Why remake Time.deltaTime?

To have more precise control over object behavior in order to fulfill the requirements of your game logic.

Even if all you want is for a GameObject to stop falling while your logo continues to rise.

(It's not required, but I'd recommend you check out entry #00 if you would like some background on the intent and scope of this blog.)

Before we get to the juicy bits

and start controlling Time, I'm going to begin by introducing a design pattern which you may have heard of: the Singleton. If you have heard of this pattern, I think it is also very likely that you have been warned against using it excessively in your own code. Indeed, the pattern is perhaps rightfully maligned in environments where a static class would fulfill this pattern's logical purpose more accurately.

However, when working in Unity, where there is the need to join globally accessible functionality with 'concrete' instances of very specific objects existing in the UnityEngine scene space (while maintaining the encapsulation of each), I feel that the singleton is an appropriate design choice. Of course you can overdo it, but it is easier to remove Singletons and replace them with static classes and/or instanced references than it is to cleanly shove this pattern into your design later. The trick is to be reasonably confident that the instance of the singleton you are defining directly relates to a high level functional demand of your video game (the UI must keep moving while GameObjects stop).
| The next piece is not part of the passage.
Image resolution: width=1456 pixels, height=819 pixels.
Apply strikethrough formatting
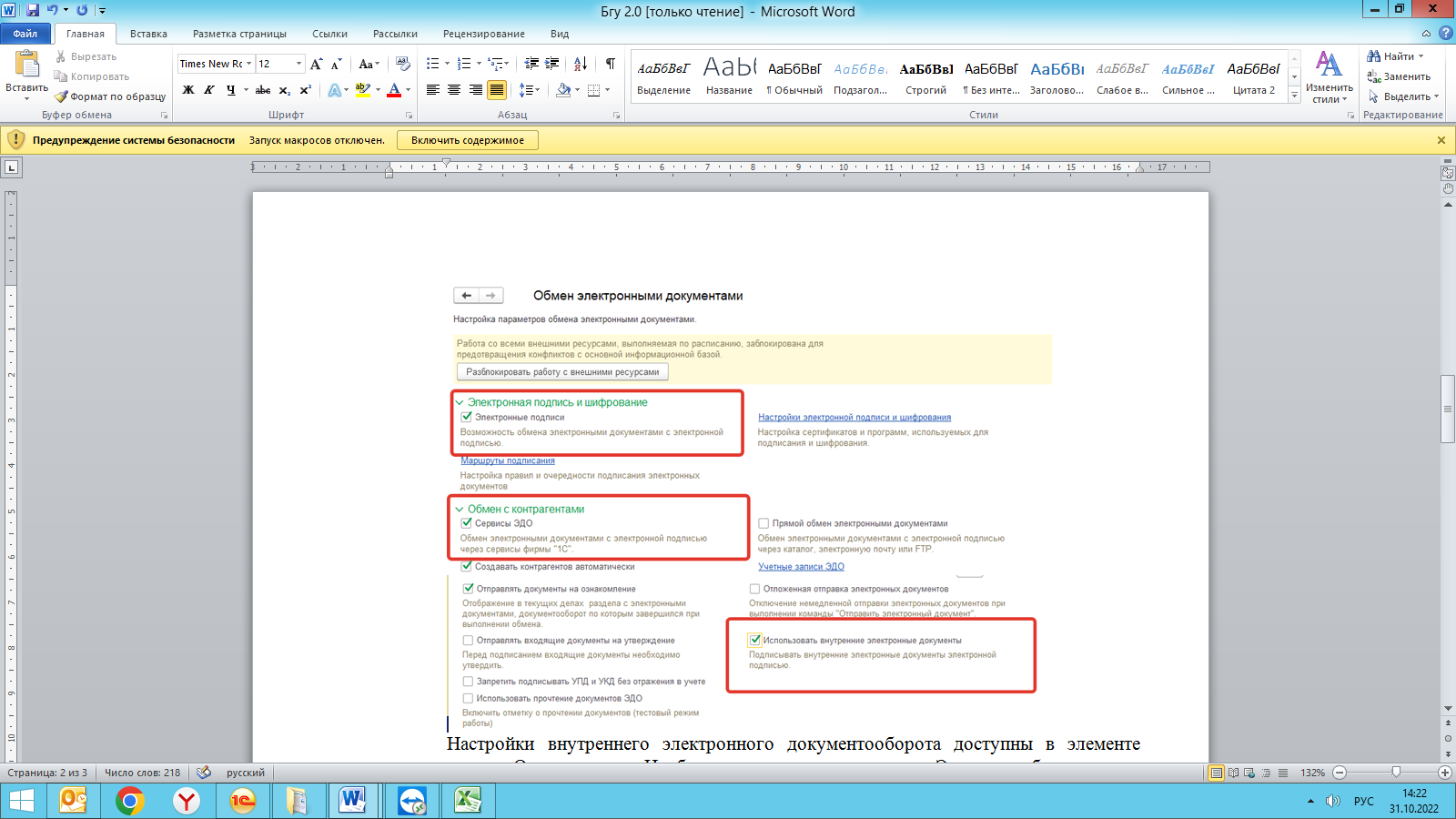263,90
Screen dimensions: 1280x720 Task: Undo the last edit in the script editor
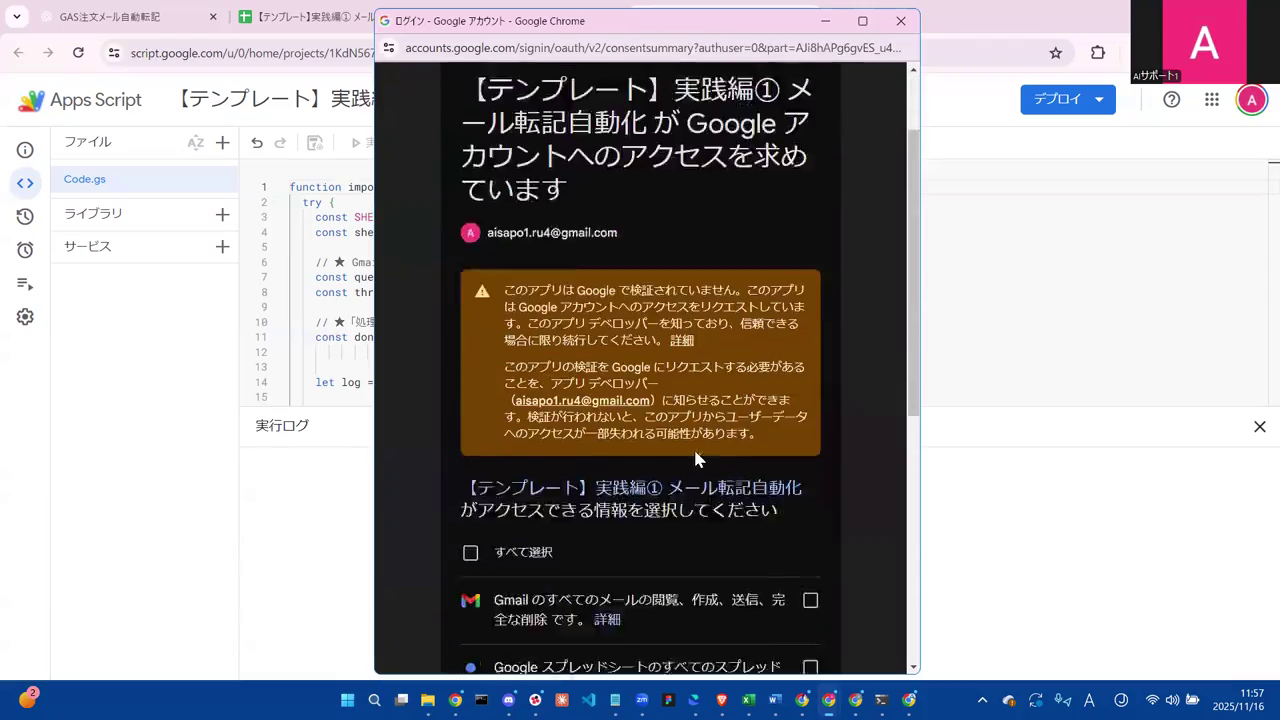point(257,143)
(You might be thinking that that sounds more like a state machine, and you may be right, but I will get to that design pattern in another article. For now, I would like to encourage Unity developers to consider how they are using design patterns in general, so I have chosen to start with what I feel is one of the most contentious patterns that everyone uses anyway.)
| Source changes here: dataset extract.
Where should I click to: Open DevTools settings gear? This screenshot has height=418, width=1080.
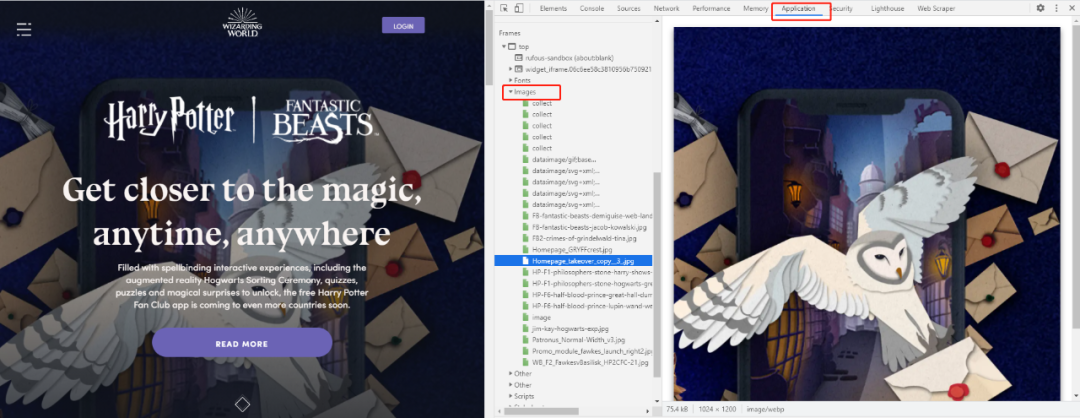tap(1041, 8)
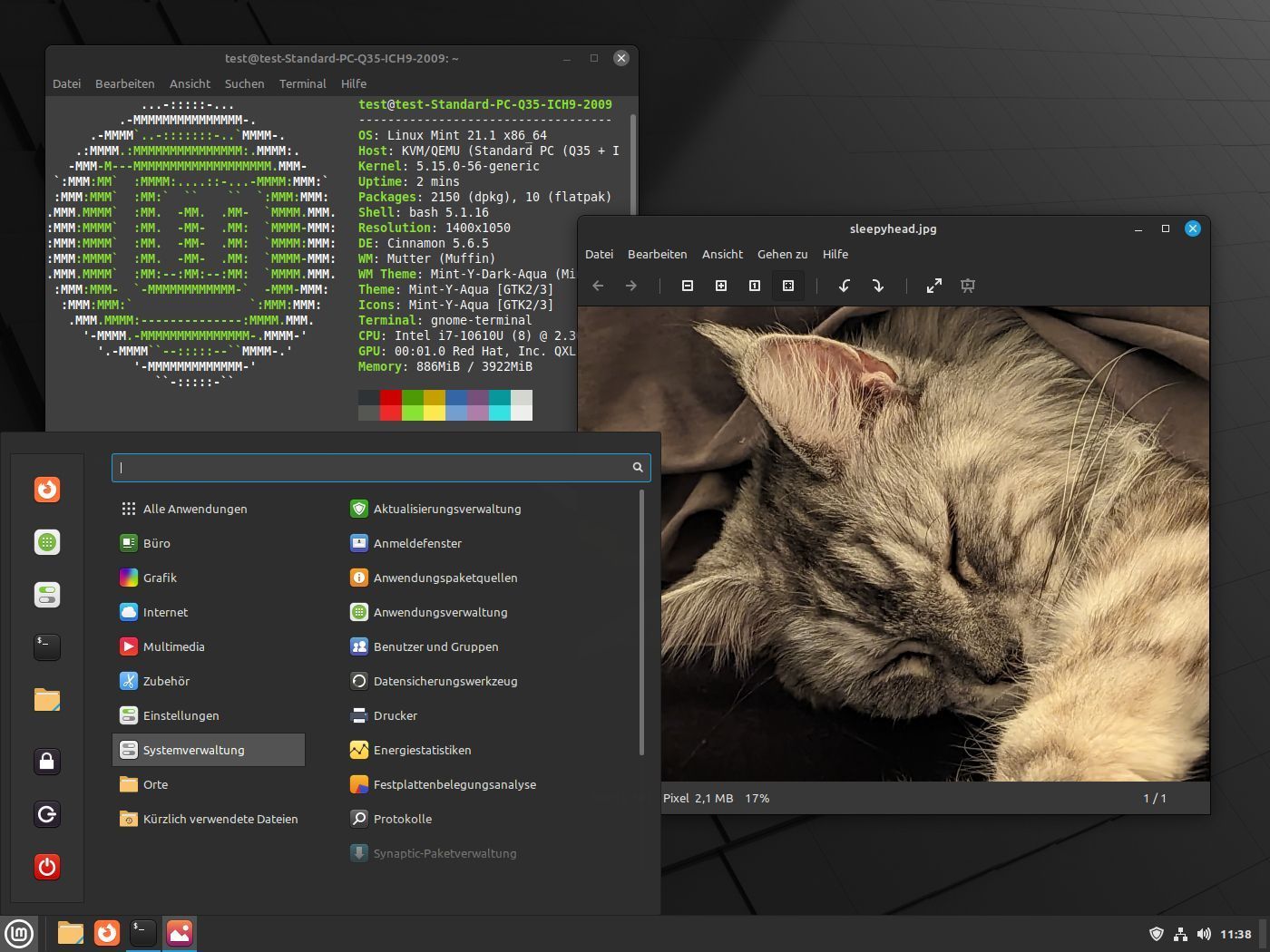Rotate the cat photo clockwise

pyautogui.click(x=878, y=286)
C# Generics Singleton example

Singleton.cs

Pretty straightforward, this script ensures that it is the only active copy of itself, and makes itself globally available via the static variable 'instance'.
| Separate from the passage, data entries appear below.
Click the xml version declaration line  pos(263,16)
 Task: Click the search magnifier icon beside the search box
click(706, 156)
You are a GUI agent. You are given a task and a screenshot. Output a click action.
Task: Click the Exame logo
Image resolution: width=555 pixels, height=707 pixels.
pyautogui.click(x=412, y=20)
So we wanted to control Time...

we'll get there! But first, let's have a look at a pseudo code implementation of the functionality which we are trying to achieve with this pattern. This way we'll have an idea of where we're headed before we get to wrapping Time.

Also straight forward,

but it mostly just seems like whatever TimedMonoBehaviour does is encapsulating all of the actual "work" here. Sure, we can call Pause() and Unpause() on the Singleton now, but there still does not seem to be a Time implementation here.

We're almost there.

This is just an example to get an idea of what we want to have in the end: a globally accessible script which can control groups of objects in an encapsulated manner. Let's look into TimedMonoBehaviour so that we can try to put it all together.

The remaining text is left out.